──────── Provided information

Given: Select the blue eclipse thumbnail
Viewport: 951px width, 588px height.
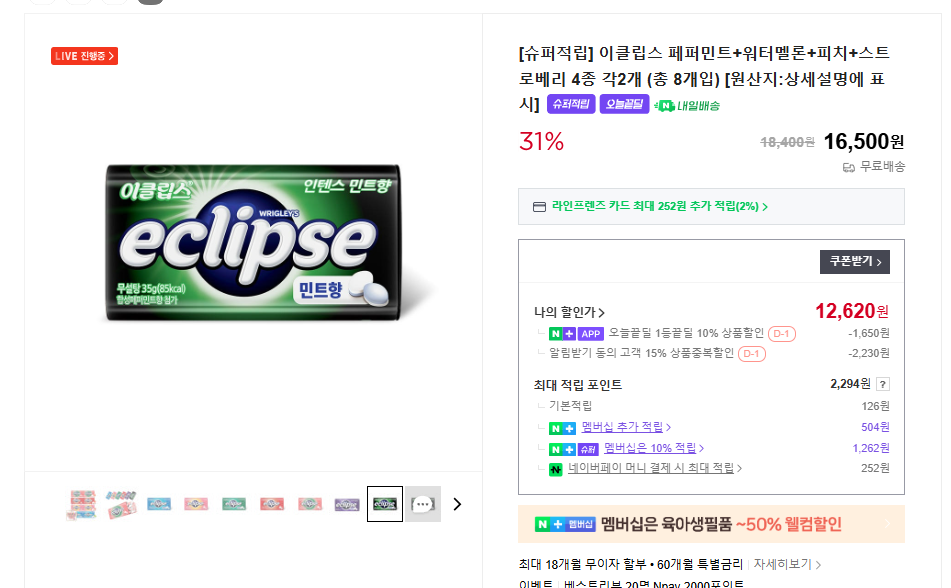Looking at the screenshot, I should 158,504.
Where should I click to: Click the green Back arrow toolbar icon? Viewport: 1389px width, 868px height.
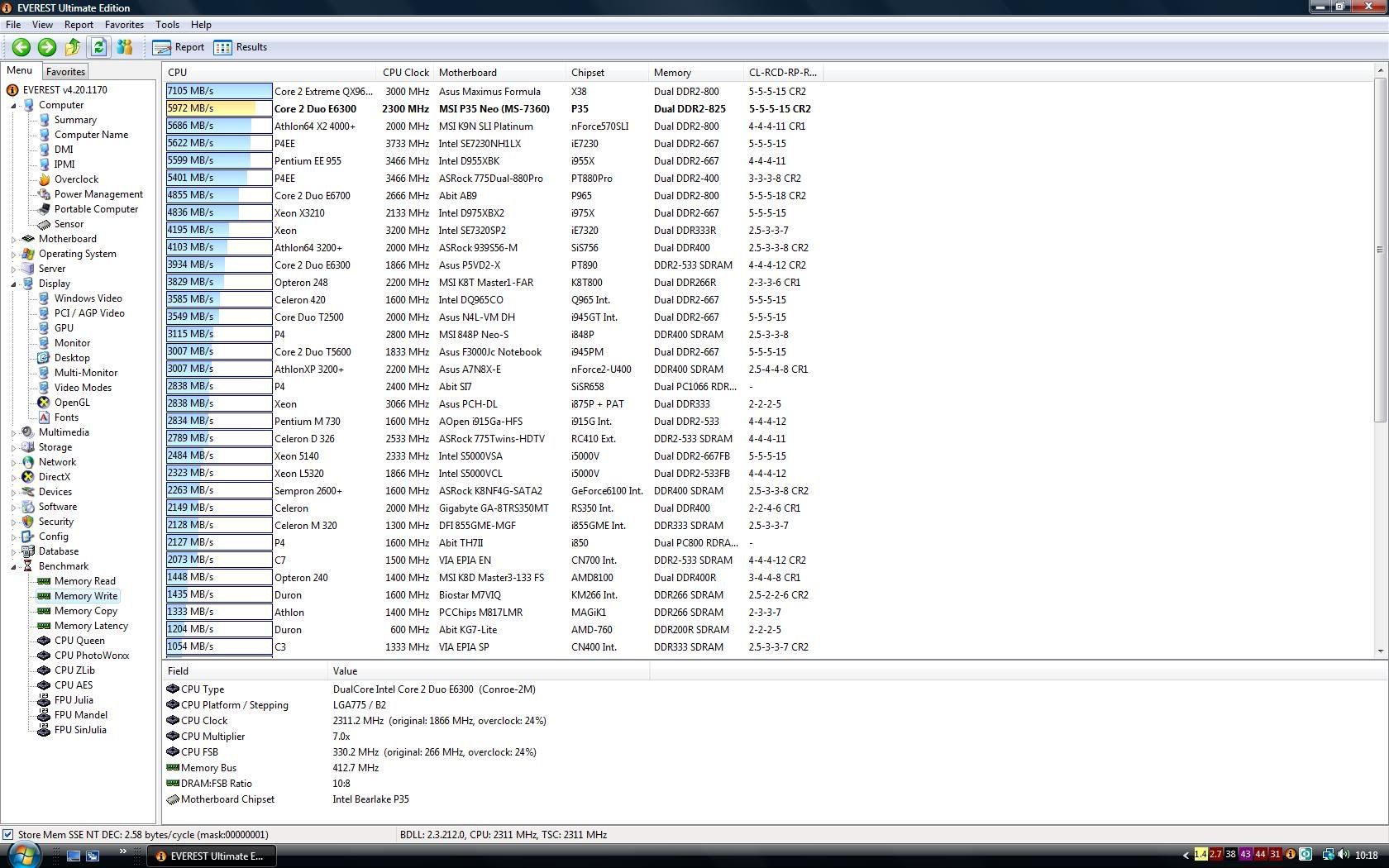pyautogui.click(x=21, y=47)
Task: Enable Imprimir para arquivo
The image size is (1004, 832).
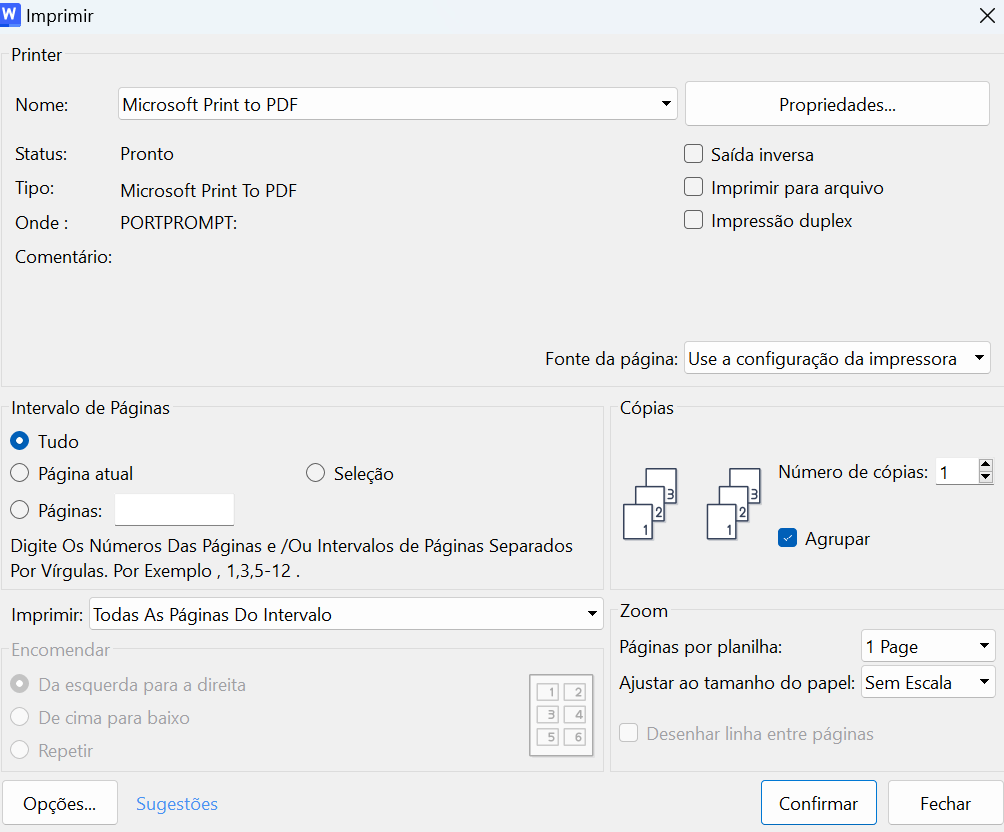Action: point(693,187)
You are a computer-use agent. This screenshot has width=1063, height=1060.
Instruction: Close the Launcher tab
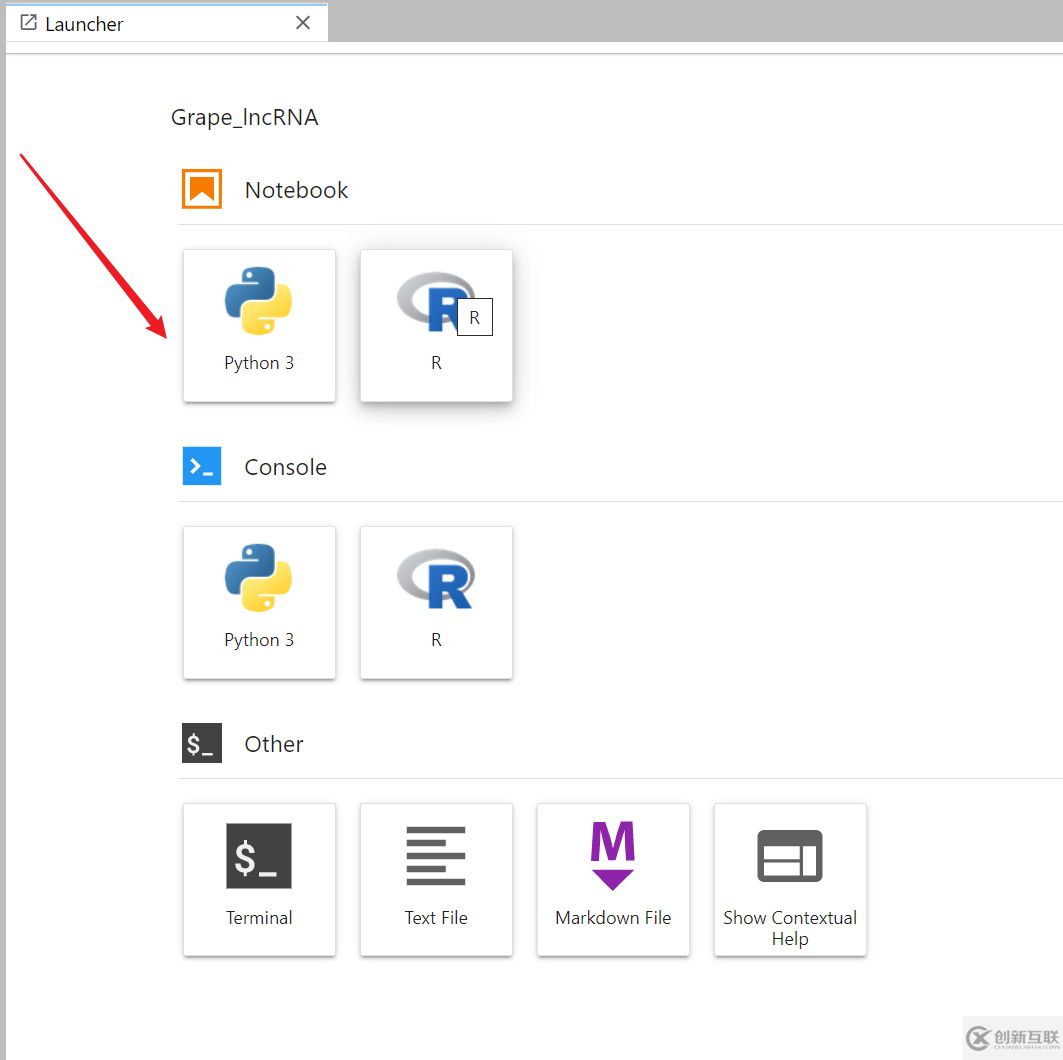pyautogui.click(x=303, y=23)
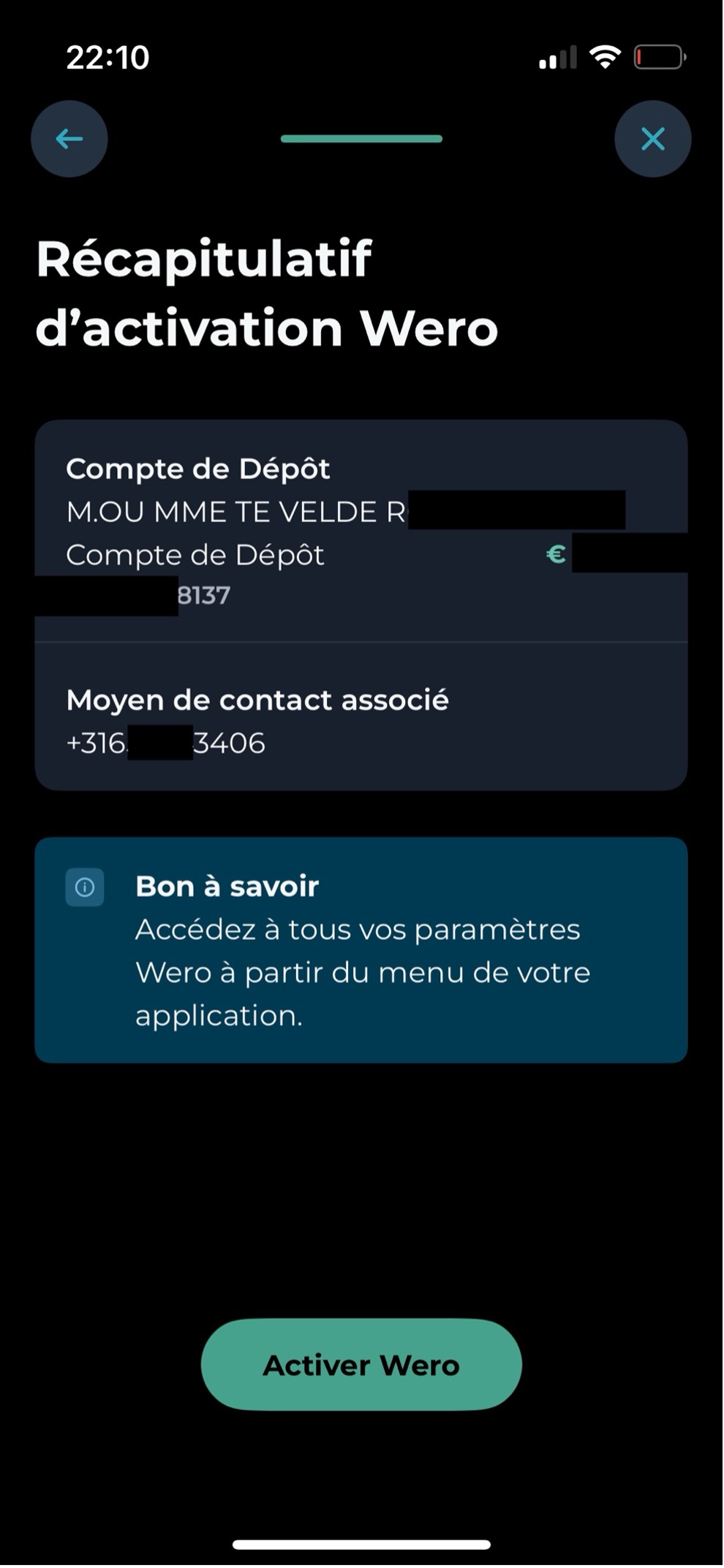Tap the home indicator bar at bottom
The width and height of the screenshot is (724, 1568).
click(361, 1545)
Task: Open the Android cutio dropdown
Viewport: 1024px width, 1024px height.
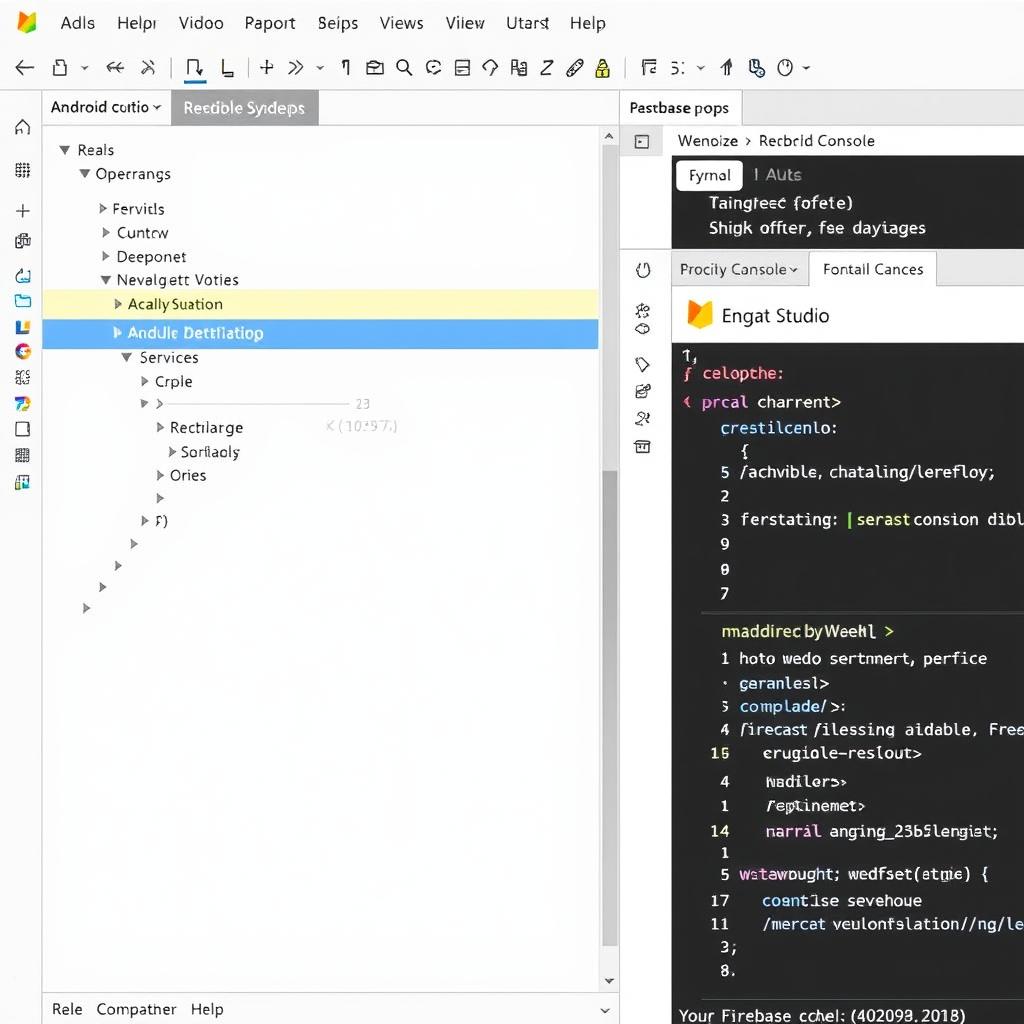Action: pyautogui.click(x=106, y=108)
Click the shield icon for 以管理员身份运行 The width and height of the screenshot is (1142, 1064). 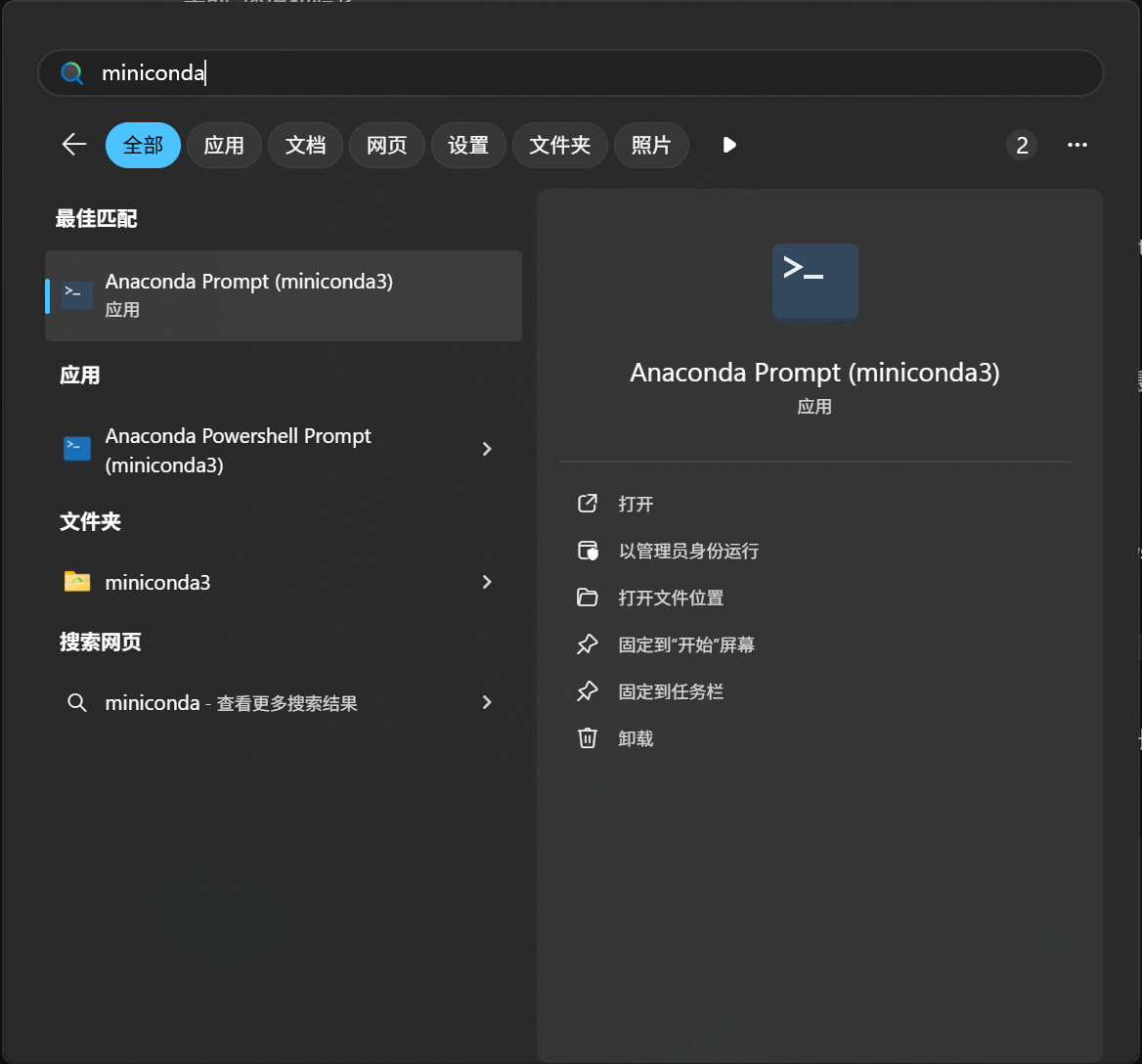[587, 551]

────────────────

▶ Task description
Out of the records above, set down only the lines from the one that contains "Task: Enable Imprimir para arquivo" through the one that contains "You are a computer-use", unchanged and without the pictures.

▶ Result of this exercise
Task: Enable Imprimir para arquivo
The image size is (1004, 832).
Action: point(693,187)
You are a computer-use agent. This screenshot has width=1063, height=1060.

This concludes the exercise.